EXTRACTED RECORDS>
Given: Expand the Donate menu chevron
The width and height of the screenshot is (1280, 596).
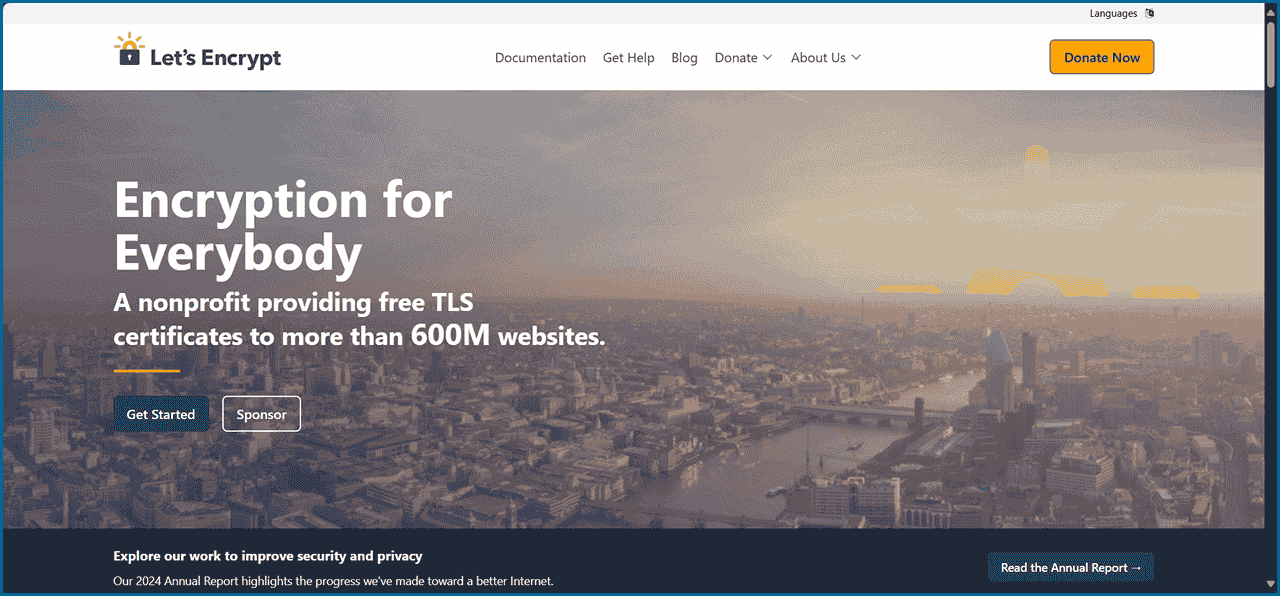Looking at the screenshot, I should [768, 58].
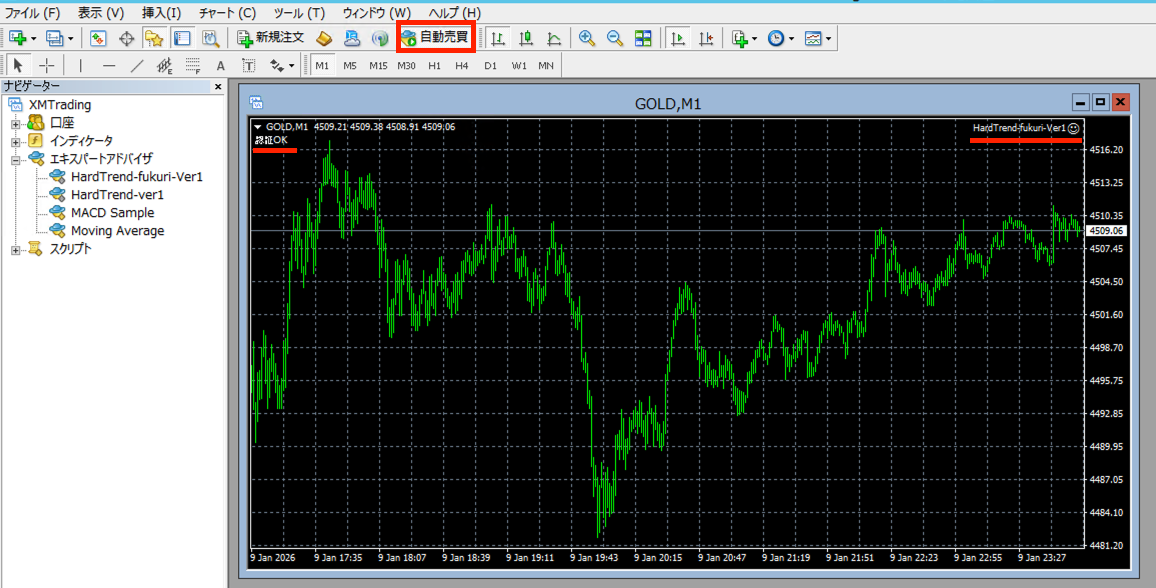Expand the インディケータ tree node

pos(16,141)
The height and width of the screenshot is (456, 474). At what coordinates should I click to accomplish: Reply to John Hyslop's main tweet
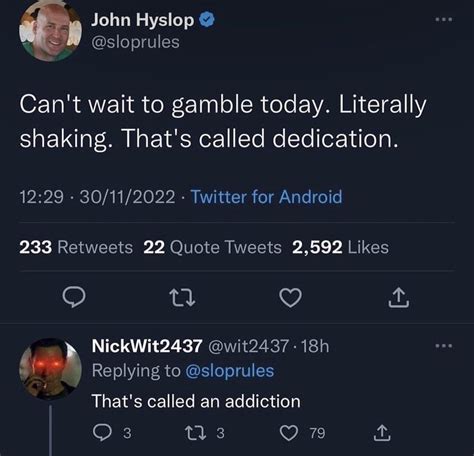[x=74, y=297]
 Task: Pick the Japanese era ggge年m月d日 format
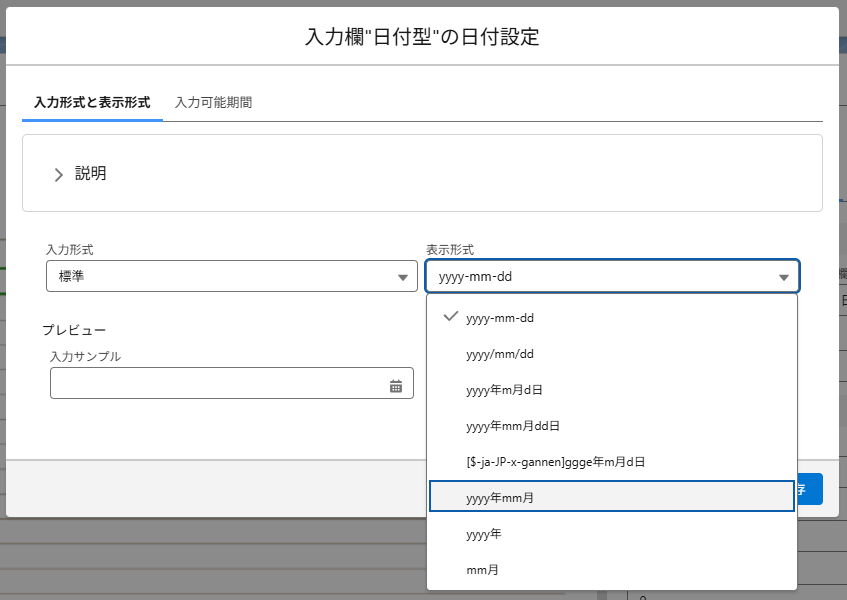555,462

TASK> Reproduce every record above exactly, but leave out the pictures.

ANSWER BOX>
Given: Expand the Donate menu chevron
The width and height of the screenshot is (1280, 596).
Looking at the screenshot, I should [768, 58].
Expand the インディケータ tree node

pos(16,141)
The height and width of the screenshot is (456, 474). At what coordinates should I click to accomplish: Reply to John Hyslop's main tweet
[x=74, y=297]
 Task: Pick the Japanese era ggge年m月d日 format
555,462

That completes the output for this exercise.